§ **AIM**: Render the part of the data that opens with the line containing "Task: Click the 苹果 company title" and continues through the end as a numbered list, one item per line, with blank lines dropped. Leave the pictures out of your answer.

Screen-element location data
^^^^^^^^^^^^^^^^
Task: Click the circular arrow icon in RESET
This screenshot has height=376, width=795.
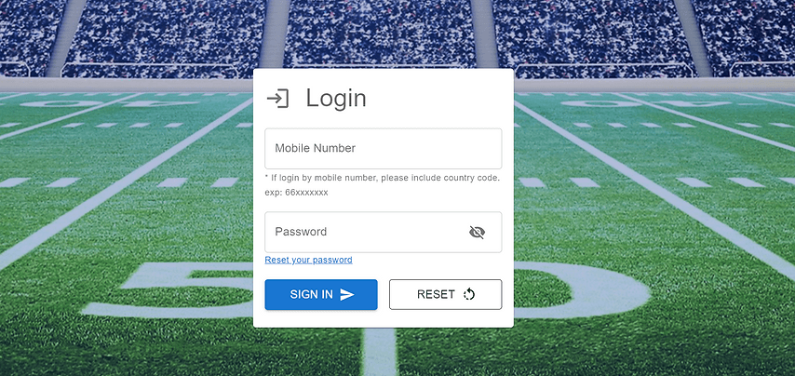Action: 469,294
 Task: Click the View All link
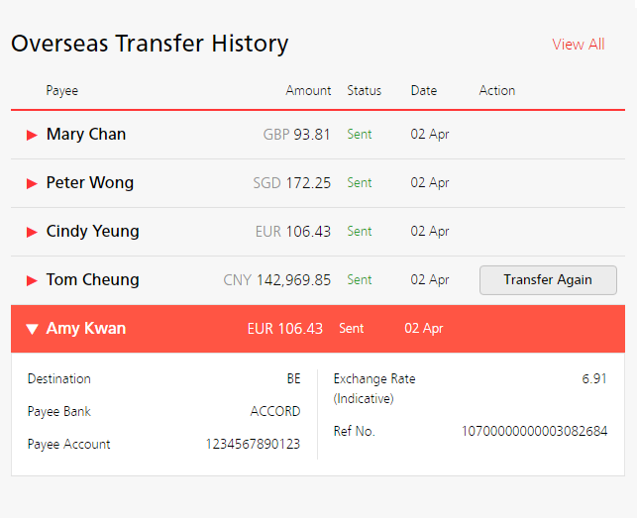pyautogui.click(x=578, y=45)
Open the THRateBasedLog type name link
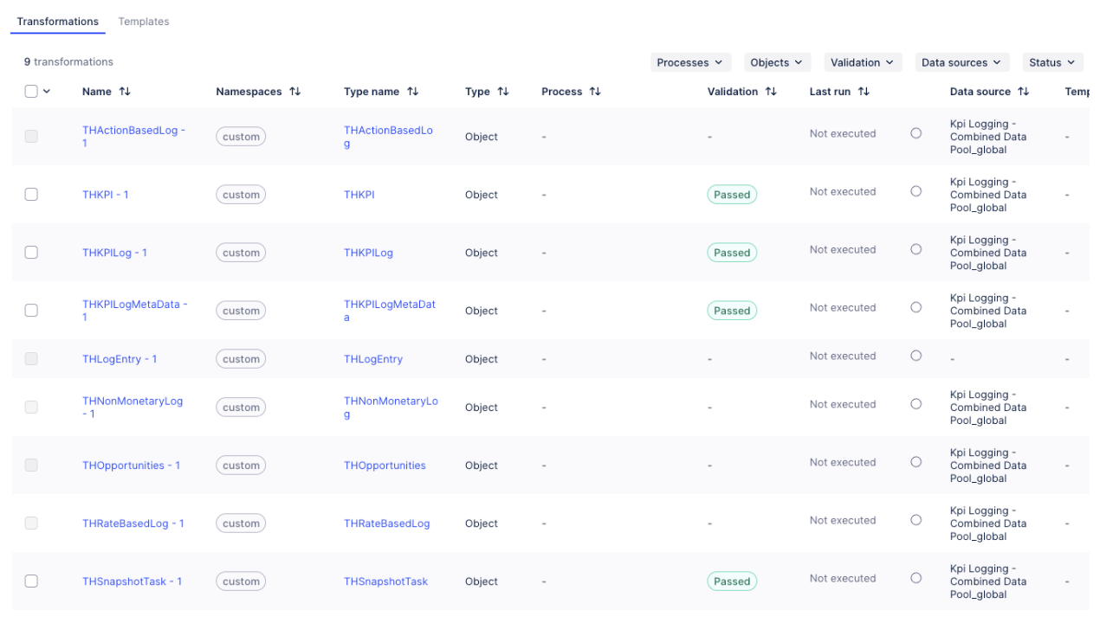1100x623 pixels. point(386,523)
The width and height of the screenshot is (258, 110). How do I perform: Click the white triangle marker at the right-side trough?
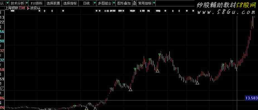click(198, 83)
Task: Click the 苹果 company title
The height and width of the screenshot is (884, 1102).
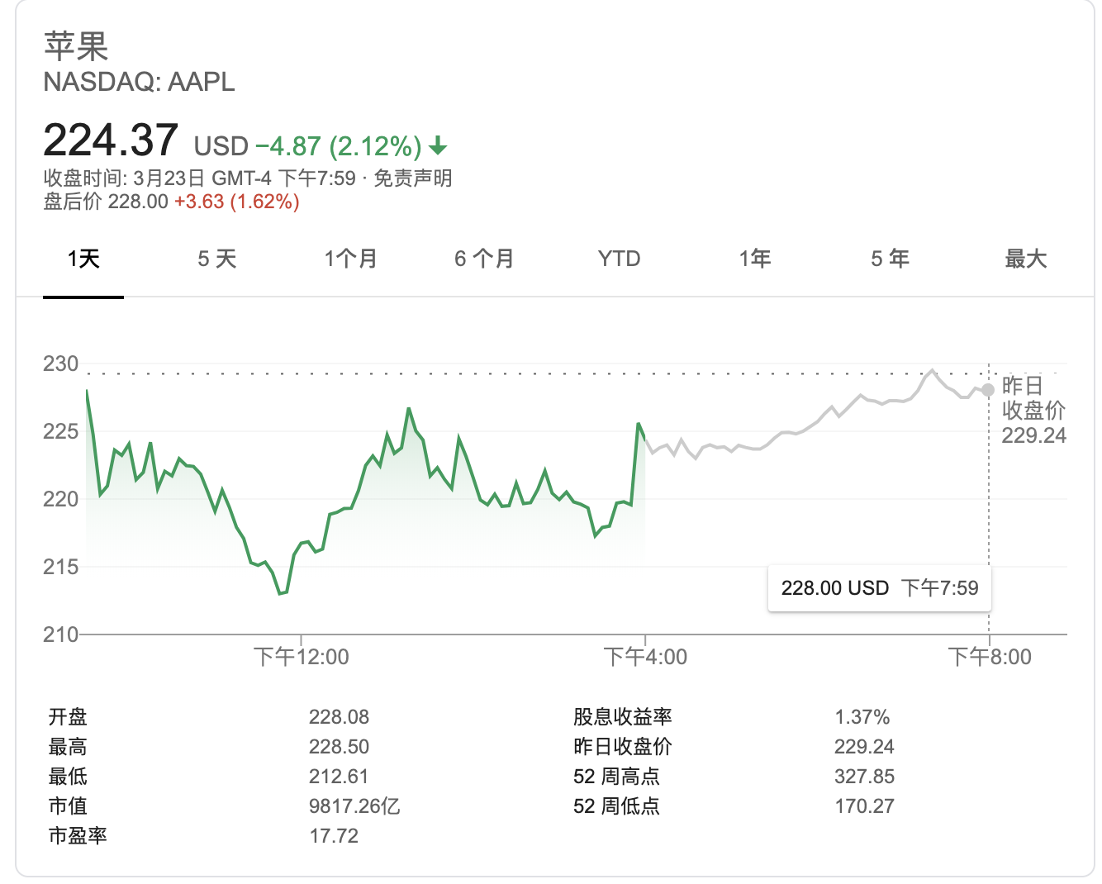Action: coord(76,46)
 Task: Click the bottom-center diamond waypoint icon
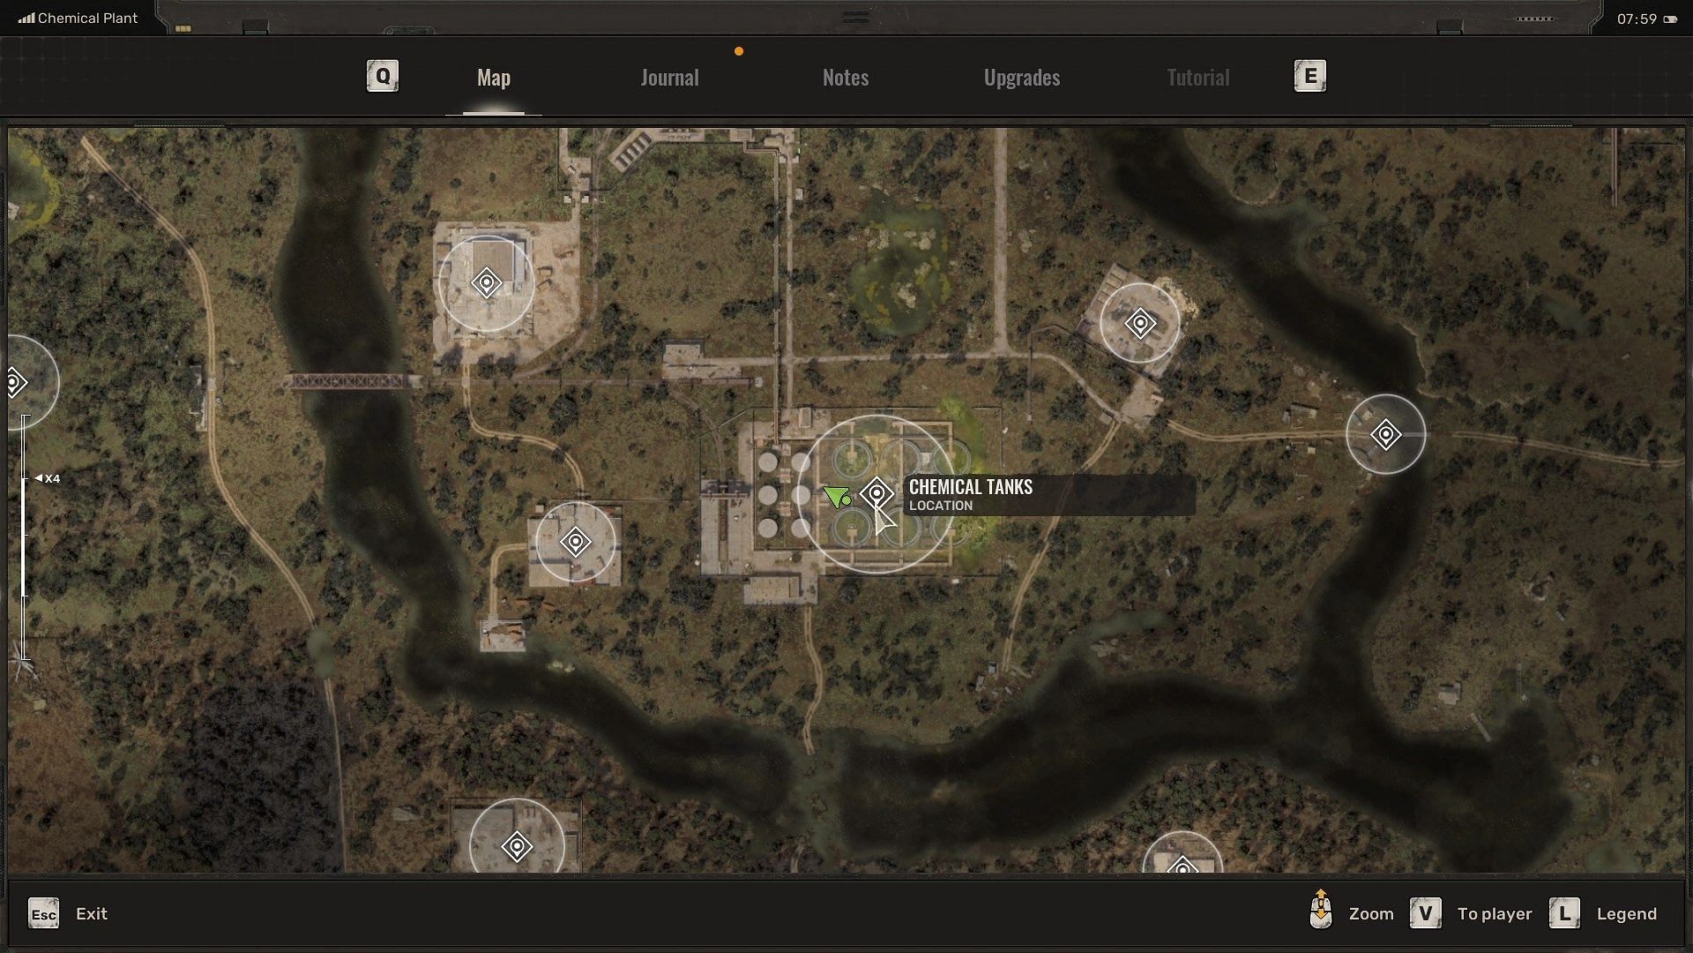click(516, 847)
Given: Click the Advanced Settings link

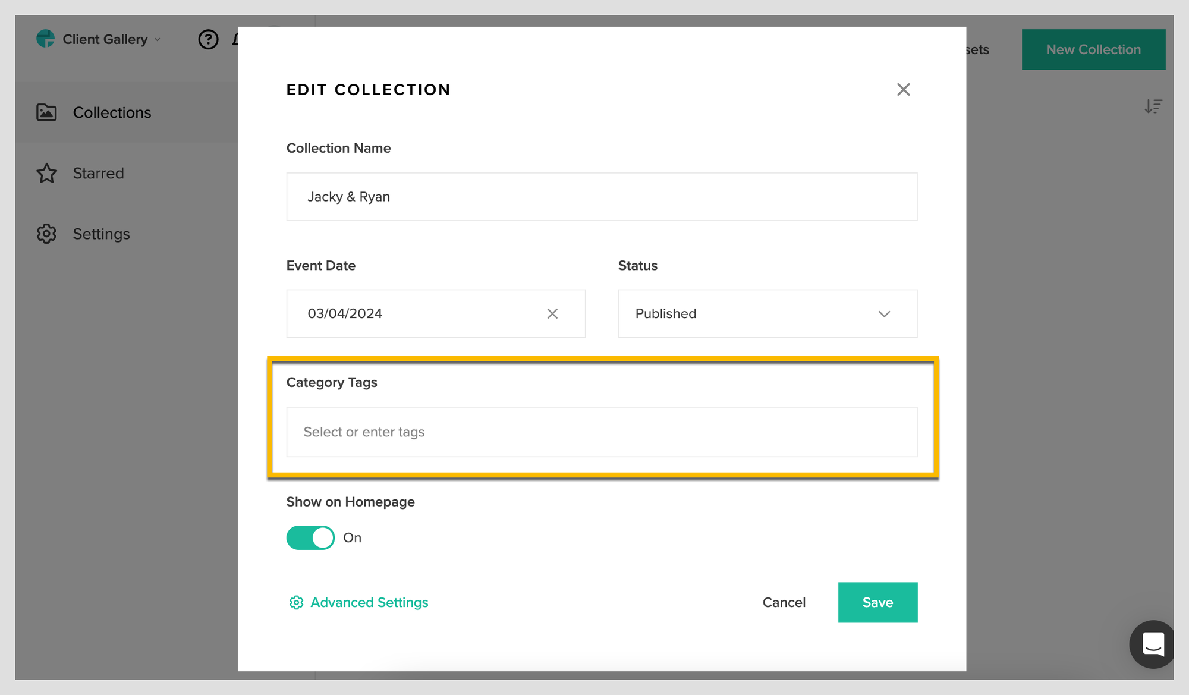Looking at the screenshot, I should (x=369, y=602).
^^^^^^^^^^^^^^^^
§ **OUTPUT FOR THIS TASK**:
1. Task: Click the 苹果 company title
2. The height and width of the screenshot is (884, 1102).
3. Action: coord(76,46)
4.  Task: Click the bottom-center diamond waypoint icon
5. click(516, 847)
6. Given: Click the Advanced Settings link
7. Looking at the screenshot, I should (x=369, y=602).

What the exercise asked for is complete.